Could MS Drug Be an Effective Treatment for Spinal Cord Injuries?
(TOKYO) -- A drug found to slow some of the physical problems and reduce the number of flare-ups of multiple sclerosis (MS) could also show promise for treating spinal cord injuries (SCIs), according to a new Japanese study.
Researchers from the Jichi Medical University School of Medicine and the University of Tokyo's Graduate School of Medicine found that FTY720, also known as Gilenya, helped mice with spinal cord injuries recover some motor function when they were given the drug immediately after the injuries.
FTY720 acts in a number of ways, the study authors wrote. The drug, provided by its manufacturer, Novartis, for this study, suppresses the immune system, which reduces inflammation that occurs after injuries. Inflammatory effects, they explained, can worsen the damage done by SCIs. The drug also helped the mice's damaged tissue regenerate, among other effects.
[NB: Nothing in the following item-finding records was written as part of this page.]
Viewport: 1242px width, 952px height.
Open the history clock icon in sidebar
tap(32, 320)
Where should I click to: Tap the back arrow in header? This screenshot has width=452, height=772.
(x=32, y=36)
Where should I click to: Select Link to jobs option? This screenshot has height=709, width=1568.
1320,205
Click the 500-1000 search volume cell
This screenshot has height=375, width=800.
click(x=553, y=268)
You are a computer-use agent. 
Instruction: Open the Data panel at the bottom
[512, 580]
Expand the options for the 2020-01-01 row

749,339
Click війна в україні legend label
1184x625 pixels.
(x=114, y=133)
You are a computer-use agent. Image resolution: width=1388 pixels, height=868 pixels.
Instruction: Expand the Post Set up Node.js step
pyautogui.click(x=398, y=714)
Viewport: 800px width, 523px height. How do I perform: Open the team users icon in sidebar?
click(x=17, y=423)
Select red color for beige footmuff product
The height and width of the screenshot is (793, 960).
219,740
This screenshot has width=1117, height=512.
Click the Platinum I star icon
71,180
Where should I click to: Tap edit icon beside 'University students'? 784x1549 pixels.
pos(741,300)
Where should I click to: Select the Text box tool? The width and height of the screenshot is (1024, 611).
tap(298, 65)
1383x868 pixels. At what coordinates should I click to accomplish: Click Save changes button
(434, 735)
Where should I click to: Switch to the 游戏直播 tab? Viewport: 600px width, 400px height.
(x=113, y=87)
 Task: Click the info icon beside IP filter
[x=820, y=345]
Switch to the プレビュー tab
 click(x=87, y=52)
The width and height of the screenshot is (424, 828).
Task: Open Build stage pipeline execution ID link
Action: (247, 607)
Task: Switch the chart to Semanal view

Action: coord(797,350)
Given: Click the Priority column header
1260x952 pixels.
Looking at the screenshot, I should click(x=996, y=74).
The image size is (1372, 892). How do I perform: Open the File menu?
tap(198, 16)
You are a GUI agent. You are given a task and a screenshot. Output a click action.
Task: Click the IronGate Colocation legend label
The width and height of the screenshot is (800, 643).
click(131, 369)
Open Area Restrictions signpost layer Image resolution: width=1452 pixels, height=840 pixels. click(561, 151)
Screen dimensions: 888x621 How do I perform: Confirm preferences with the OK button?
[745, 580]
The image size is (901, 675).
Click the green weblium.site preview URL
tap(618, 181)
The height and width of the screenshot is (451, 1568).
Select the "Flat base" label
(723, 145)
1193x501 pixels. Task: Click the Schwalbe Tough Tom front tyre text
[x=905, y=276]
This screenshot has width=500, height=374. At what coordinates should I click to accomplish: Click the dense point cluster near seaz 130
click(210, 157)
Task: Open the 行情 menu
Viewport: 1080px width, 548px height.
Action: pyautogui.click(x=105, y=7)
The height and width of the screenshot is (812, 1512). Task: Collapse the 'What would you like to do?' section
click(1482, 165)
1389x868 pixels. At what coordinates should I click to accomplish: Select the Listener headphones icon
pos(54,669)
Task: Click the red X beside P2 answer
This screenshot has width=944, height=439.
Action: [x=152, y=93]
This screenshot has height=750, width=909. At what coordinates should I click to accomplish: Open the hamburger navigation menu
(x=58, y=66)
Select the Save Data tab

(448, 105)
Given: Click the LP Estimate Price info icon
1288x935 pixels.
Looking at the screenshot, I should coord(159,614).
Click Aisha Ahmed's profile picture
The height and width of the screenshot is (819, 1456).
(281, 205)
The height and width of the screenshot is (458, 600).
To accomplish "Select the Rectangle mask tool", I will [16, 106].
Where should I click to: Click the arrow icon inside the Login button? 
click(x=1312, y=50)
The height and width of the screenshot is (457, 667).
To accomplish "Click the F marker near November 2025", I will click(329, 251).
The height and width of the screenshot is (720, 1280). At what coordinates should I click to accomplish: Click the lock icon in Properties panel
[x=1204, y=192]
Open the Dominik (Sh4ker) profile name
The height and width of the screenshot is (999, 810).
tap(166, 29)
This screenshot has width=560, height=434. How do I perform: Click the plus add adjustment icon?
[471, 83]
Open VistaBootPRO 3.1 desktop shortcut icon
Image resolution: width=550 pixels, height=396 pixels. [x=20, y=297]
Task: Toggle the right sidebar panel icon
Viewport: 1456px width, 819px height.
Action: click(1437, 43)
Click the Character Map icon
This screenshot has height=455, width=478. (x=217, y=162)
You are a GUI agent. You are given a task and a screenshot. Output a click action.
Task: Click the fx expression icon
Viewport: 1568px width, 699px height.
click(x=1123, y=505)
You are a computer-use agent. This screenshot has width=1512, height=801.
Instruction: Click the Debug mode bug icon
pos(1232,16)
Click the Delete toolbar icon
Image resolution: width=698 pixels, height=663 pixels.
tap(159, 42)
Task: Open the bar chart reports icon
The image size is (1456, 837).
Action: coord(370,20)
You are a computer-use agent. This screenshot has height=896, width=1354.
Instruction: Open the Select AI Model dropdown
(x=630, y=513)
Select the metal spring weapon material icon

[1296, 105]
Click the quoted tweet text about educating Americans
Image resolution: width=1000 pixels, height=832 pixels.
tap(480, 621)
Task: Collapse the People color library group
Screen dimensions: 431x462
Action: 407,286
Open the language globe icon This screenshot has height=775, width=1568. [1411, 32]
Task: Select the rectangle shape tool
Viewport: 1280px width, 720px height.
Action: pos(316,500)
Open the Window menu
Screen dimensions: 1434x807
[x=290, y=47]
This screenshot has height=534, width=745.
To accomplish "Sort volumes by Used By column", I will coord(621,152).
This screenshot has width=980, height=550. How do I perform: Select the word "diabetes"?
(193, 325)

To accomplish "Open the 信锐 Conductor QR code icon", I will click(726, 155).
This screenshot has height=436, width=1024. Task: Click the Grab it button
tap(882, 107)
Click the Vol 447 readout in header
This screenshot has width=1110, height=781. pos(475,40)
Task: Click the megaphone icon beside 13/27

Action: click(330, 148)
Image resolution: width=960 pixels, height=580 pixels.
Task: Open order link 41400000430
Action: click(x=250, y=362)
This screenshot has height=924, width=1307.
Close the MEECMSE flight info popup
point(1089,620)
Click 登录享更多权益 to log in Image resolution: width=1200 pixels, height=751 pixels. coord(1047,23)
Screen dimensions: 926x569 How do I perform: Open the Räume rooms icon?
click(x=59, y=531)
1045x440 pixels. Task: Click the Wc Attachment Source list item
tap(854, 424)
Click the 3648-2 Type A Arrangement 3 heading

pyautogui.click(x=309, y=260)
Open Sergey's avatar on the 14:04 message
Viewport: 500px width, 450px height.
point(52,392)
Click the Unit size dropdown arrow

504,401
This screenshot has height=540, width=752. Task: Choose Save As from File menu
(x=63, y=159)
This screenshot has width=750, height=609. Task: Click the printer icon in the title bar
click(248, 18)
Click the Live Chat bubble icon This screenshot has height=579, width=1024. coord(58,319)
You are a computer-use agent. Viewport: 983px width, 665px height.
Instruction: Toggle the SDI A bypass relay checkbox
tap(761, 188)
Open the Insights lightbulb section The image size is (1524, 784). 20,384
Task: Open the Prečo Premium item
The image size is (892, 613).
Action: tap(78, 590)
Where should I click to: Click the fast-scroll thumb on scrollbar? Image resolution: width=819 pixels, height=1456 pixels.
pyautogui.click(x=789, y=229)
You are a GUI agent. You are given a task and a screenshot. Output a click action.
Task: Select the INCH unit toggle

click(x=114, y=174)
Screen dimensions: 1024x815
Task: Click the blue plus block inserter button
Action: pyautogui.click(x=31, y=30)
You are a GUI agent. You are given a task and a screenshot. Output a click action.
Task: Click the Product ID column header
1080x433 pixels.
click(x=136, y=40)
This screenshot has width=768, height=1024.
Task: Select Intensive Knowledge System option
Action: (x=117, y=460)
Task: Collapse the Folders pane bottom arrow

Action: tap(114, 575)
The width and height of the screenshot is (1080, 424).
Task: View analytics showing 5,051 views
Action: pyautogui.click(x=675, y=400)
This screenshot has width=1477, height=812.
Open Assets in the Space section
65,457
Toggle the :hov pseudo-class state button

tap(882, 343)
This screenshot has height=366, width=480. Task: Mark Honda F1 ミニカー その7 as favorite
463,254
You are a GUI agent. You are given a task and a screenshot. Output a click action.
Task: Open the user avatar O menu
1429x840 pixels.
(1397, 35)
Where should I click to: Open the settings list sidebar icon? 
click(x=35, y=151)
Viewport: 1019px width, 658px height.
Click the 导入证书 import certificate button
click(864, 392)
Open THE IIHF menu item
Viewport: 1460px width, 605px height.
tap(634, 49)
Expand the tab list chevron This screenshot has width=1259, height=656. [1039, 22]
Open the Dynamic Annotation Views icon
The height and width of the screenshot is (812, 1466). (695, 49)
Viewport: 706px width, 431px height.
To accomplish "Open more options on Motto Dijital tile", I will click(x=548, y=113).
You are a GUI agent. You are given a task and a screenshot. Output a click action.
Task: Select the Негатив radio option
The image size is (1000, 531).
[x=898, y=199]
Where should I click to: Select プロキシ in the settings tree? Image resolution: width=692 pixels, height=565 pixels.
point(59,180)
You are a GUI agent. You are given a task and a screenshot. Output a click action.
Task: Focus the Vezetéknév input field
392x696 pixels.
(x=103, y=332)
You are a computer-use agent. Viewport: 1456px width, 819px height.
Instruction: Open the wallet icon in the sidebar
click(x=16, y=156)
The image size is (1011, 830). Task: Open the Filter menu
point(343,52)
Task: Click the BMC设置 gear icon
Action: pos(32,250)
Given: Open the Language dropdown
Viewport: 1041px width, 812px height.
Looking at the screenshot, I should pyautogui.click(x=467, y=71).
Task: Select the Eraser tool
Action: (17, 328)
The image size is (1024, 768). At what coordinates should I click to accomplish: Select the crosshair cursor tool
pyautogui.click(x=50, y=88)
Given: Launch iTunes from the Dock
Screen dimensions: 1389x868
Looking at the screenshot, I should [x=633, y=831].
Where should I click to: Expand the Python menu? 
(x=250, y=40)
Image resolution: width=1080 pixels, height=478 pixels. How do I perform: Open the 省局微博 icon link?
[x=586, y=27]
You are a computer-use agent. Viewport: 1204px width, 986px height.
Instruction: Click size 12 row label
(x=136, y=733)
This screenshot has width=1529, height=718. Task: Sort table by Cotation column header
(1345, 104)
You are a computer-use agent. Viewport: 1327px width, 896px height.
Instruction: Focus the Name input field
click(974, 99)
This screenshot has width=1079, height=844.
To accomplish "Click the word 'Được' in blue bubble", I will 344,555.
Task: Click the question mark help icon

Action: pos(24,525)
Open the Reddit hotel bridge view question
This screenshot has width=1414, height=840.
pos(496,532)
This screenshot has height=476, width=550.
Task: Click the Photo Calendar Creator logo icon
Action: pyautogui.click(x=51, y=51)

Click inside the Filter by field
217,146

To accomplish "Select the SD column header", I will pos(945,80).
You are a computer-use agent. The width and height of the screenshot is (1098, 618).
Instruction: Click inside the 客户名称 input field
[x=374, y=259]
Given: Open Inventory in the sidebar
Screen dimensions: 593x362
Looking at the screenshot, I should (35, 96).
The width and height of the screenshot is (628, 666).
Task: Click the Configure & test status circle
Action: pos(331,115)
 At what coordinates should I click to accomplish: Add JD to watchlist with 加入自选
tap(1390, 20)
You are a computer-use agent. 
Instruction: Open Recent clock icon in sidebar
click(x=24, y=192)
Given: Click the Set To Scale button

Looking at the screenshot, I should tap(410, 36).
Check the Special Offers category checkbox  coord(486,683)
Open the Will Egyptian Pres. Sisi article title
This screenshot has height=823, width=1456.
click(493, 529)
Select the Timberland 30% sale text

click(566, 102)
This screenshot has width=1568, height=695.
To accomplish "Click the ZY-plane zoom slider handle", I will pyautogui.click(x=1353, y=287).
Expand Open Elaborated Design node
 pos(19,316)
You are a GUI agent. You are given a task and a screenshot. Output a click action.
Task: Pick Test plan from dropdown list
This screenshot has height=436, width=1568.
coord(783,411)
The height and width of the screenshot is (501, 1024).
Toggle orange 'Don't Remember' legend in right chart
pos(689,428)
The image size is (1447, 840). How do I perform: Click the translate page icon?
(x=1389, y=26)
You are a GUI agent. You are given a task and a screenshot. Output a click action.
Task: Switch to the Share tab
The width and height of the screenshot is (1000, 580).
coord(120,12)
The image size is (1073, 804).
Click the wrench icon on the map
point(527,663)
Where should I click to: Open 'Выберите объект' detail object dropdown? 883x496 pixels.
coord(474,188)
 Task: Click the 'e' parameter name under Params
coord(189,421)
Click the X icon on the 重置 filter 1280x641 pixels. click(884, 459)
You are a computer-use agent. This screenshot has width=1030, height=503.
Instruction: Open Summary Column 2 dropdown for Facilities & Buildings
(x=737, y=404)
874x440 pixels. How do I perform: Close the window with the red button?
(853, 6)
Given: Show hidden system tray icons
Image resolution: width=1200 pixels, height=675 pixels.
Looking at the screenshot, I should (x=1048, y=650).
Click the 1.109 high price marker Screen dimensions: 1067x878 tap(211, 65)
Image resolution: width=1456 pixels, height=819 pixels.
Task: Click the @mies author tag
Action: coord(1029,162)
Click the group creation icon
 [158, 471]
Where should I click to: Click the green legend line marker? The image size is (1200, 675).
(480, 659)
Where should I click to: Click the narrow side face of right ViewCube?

"The main biological activity responsible for these actions is believed to be immunological, but our data suggest that nonimmunological role(s) of FTY720 are also important in the treatment of SCI," they wrote.
The drug still needs to be evaluated in larger animals before determining whether it is effective in treating SCIs, but still has promise, the authors added.
Experts not involved with the study, however, are a bit more skeptical. Many interventions work in mice, so determining the utility of Gilenya for SCIs in humans is a long way off, if it happens at all.
"Another issue is that in this study, the drug was given immediately after the SCI, and rarely do we have the opportunity to give a drug immediately after this type of injury in humans," said W. Dalton Dietrich, professor and scientific director of the Miami Project to Cure Paralysis at the University of Miami's Miller School of Medicine. "One big question is if the drug delivery is delayed, will it work?"